The domestic industry has long been complaining that solar manufacturers in China and Taiwan enjoy massive state subsidies. This created a glut of cells in their own market. When the US and EU closed doors to their products, China and Taiwan started dumping them in India. The US pushed its panels in India through fast start financing (see ‘US, the winner in India’s solar mission’).
“The duty may increase solar tariff for some time but in the long run everybody will benefit. It is for the government to decide whether we want to be a nation of traders or of self-sufficient domestic industry,” says Dhruv Sharma, CEO of Jupiter Solar, Kolkata-based manufacturer of solar cells.
There are other ways to promote the domestic industry, says Kapoor. “We need a robust domestic solar industry. It is for this reason we reserved 375 MW of the total 750 MW for domestic players under batch 1 of phase 2 of the Jawaharlal Nehru National Solar Mission,” he says.
Chandra Bhushan, deputy director-general of the Centre for Science and Environment, a Delhi-based non-profit, concurs. “The government can give soft loans to developers who buy from domestic industry besides other incentives to promote domestic manufacturing,” he says. The domestic cell industry says it can take care of 375 MW of the national solar mission. It plans to increase the capacity to 1,000 MW within a year if fair trade is established. Bhushan expresses concern that the duty will benefit only a handful of Indian cell manufacturers. “They may cartelise in future and jack up the prices when the cost of imported solar cells increases,” he says. “We should have our objective clear, which is to bring down the cost of clean energy while protecting the domestic industry.

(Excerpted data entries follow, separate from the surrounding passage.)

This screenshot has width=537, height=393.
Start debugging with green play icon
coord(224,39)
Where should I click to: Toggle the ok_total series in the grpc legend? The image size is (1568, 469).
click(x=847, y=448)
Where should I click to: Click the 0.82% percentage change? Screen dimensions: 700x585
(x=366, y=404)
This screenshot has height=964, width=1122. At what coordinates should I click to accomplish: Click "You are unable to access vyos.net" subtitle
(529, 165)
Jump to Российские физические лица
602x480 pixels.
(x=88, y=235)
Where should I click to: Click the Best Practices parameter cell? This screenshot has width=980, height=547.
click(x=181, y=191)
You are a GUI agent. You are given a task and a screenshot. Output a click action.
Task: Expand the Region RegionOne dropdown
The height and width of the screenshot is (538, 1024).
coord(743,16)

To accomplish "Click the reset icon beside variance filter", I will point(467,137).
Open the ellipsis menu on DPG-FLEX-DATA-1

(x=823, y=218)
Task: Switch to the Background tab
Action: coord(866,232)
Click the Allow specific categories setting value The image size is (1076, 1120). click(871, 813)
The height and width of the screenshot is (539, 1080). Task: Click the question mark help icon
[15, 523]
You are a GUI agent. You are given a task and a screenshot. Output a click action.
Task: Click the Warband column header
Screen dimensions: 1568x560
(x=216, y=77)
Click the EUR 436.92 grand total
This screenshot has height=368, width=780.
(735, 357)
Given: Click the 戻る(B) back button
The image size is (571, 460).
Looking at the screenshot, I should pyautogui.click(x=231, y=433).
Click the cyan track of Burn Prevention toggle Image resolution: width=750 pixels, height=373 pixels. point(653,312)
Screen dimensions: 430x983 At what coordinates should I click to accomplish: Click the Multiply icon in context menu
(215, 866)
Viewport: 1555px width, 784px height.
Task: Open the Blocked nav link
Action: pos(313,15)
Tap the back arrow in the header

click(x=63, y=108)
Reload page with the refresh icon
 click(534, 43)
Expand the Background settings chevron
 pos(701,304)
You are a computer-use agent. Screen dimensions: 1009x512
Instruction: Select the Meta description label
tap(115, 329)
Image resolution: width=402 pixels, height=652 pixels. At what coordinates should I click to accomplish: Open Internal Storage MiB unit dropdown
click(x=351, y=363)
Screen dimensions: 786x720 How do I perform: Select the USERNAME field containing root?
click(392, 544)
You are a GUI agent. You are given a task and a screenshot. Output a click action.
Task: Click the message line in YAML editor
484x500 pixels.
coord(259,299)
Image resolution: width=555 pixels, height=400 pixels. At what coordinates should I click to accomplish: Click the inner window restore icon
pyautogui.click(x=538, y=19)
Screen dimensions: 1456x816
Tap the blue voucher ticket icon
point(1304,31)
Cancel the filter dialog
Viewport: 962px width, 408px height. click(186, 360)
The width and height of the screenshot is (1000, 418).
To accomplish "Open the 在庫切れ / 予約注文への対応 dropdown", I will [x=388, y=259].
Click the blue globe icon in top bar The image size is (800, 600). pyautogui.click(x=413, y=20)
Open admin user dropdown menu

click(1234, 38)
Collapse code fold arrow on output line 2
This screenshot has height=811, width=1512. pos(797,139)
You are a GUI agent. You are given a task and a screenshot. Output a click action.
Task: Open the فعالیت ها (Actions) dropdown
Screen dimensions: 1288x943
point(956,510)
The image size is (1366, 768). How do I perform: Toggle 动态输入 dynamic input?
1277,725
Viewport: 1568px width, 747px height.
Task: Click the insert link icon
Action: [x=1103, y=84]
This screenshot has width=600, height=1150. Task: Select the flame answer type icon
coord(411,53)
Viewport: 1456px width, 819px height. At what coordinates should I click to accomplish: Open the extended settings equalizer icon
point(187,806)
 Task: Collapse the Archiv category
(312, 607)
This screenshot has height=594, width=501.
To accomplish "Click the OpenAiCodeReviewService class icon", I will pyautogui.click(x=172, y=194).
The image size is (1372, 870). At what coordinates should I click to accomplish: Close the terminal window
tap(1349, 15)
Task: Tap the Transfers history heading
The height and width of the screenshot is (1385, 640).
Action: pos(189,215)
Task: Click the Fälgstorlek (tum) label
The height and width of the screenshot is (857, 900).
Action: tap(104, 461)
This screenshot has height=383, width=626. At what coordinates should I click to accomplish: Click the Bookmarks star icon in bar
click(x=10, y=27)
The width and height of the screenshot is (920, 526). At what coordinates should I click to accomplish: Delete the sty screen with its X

We have to strike a balance,” he adds.
|US, the winner in India's solar mission
ON MAY 23, the World Trade Organization formed a panel to probe a complaint filed by the US. It says the Jawaharlal Nehru National Solar Mission interferes with free trade as it favours domestic sourcing of solar panels. India has denied the charge. The Centre for Science and Environment (CSE), a Delhi-based non-profit, says the US is trying to browbeat India to further the interest of its own solar companies. The US has used to its advantage the climate "fast start financing", a US $30 billion fund set up under the United Nations Framework Convention on Climate Change. The fund, adopted at the Copenhagen climate meet in 2009, was supposed to help developing countries deal with climate change impacts and limit greenhouse gas emissions. The US Exim Bank and the Overseas Private Investment Corporation offer lowinterest loans to Indian project developers on the condition that they buy equipment, panels and cells from US firms. This has distorted the market in favour of the US. A CSE estimate shows in the first phase of the solar mission about half of the panels were made in the US, which is promoting its domestic industry but is not allowing India to do the same.